======== Dati dell'esercizio

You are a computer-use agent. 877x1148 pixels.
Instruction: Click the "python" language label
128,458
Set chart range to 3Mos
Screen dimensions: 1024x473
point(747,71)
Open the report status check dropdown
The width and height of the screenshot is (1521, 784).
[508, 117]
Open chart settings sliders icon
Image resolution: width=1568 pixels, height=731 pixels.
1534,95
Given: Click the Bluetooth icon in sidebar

================
======== Dati dell'esercizio

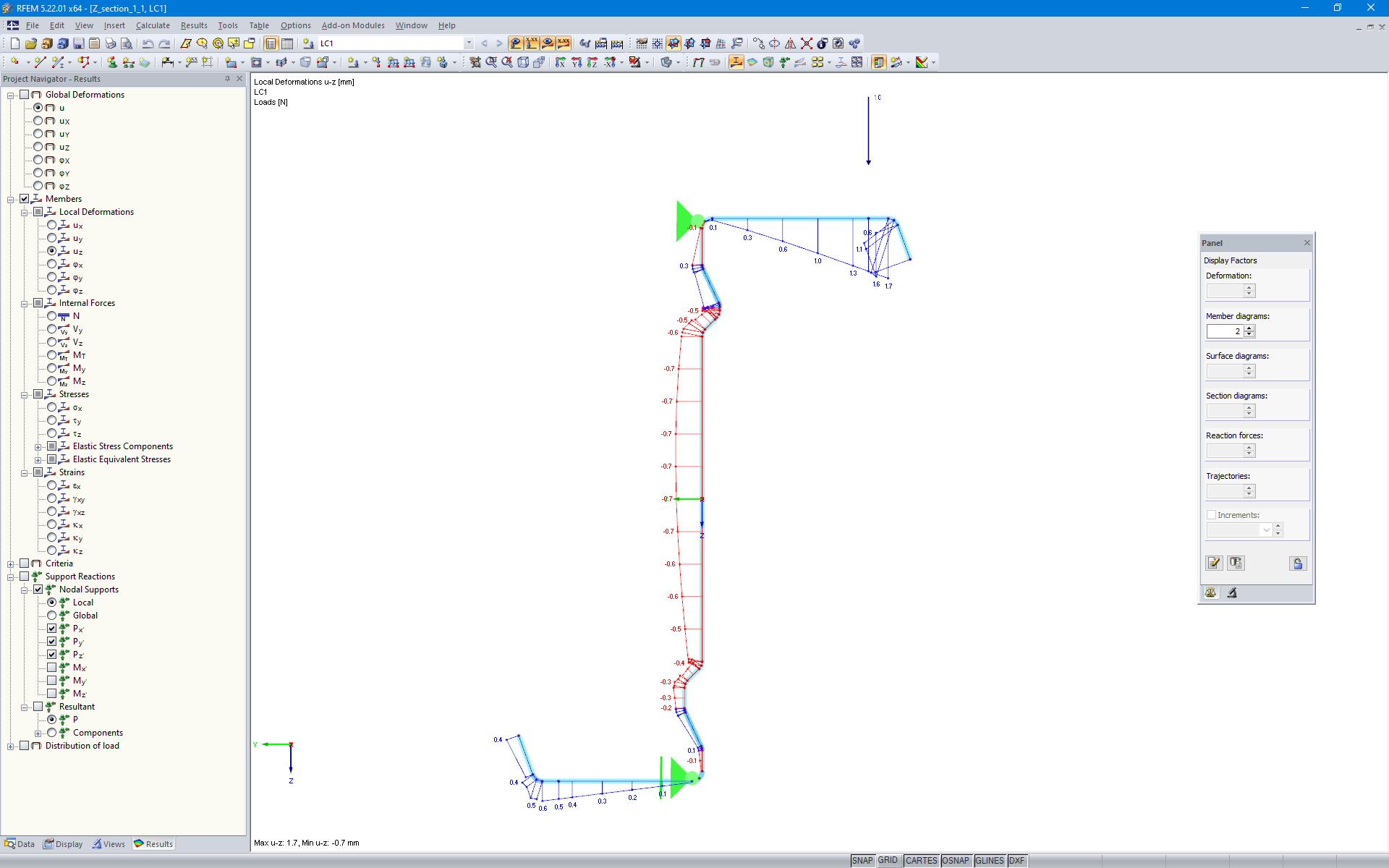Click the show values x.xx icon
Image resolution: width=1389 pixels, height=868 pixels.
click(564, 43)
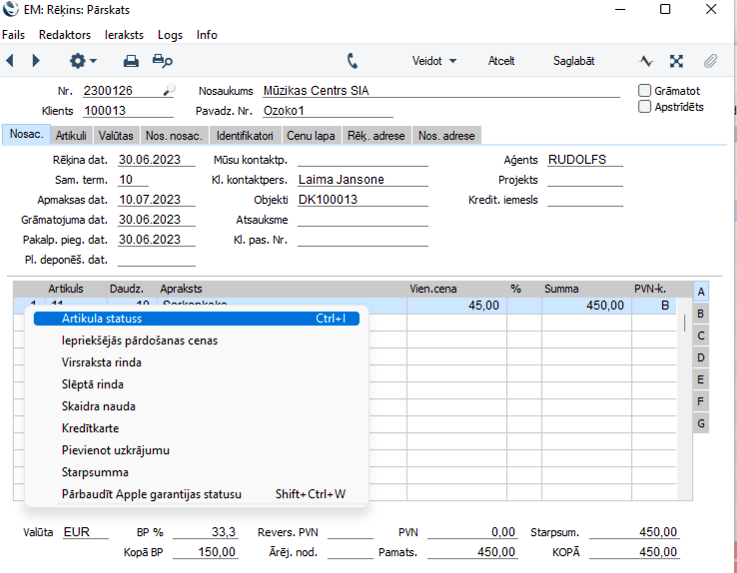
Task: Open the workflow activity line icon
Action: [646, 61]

================
======== Dati dell'esercizio

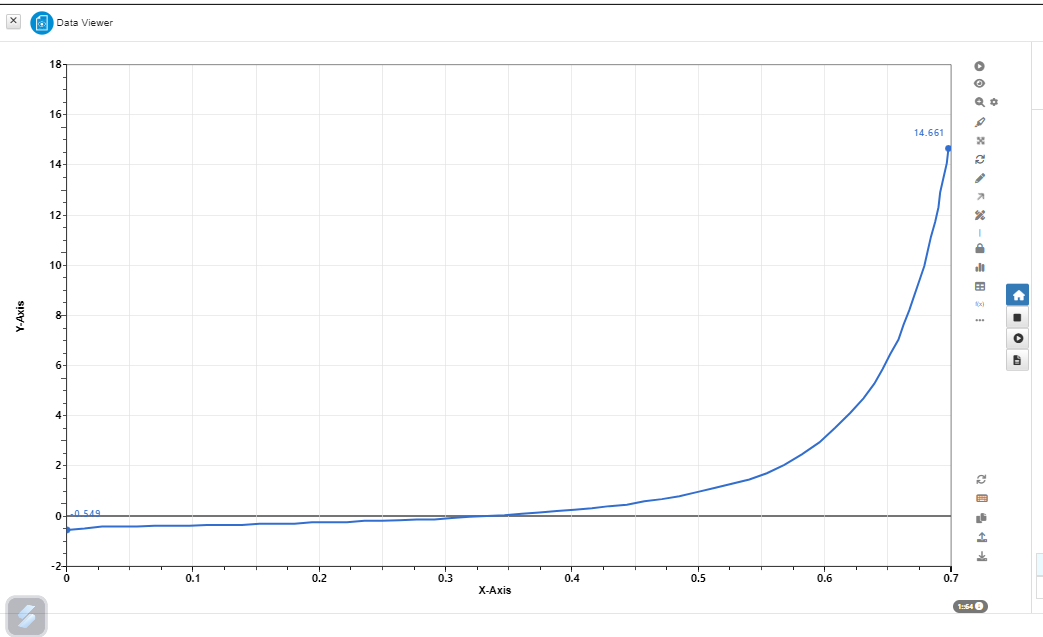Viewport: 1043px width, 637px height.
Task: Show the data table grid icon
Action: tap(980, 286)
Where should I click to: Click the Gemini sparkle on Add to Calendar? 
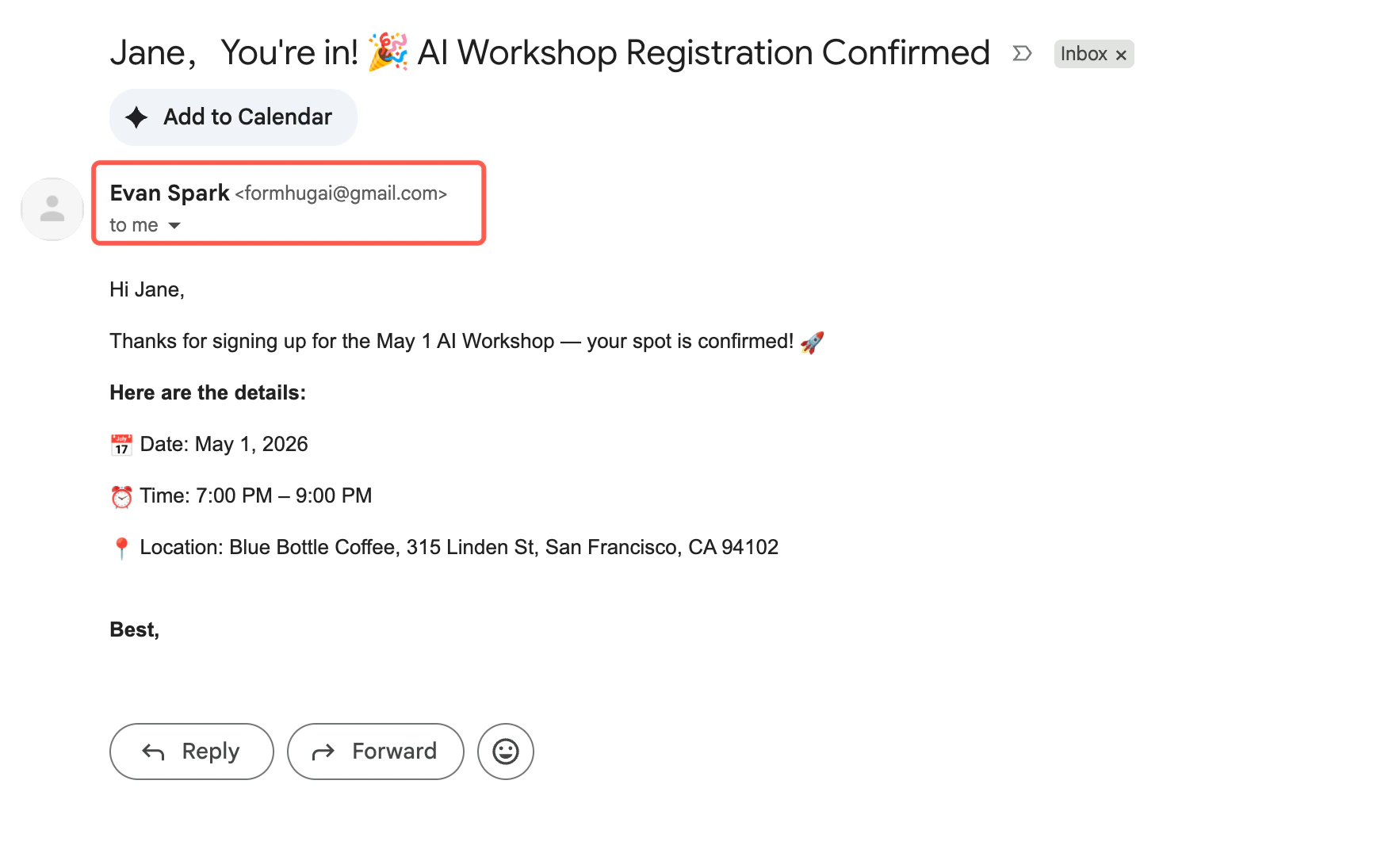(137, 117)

================

La consegna: Individua nei record qui sopra ogni riga in cui compare la parola "Open" e ricopiala.

Esercizio svolto:
Open the report status check dropdown
Open chart settings sliders icon
Task: Open the workflow activity line icon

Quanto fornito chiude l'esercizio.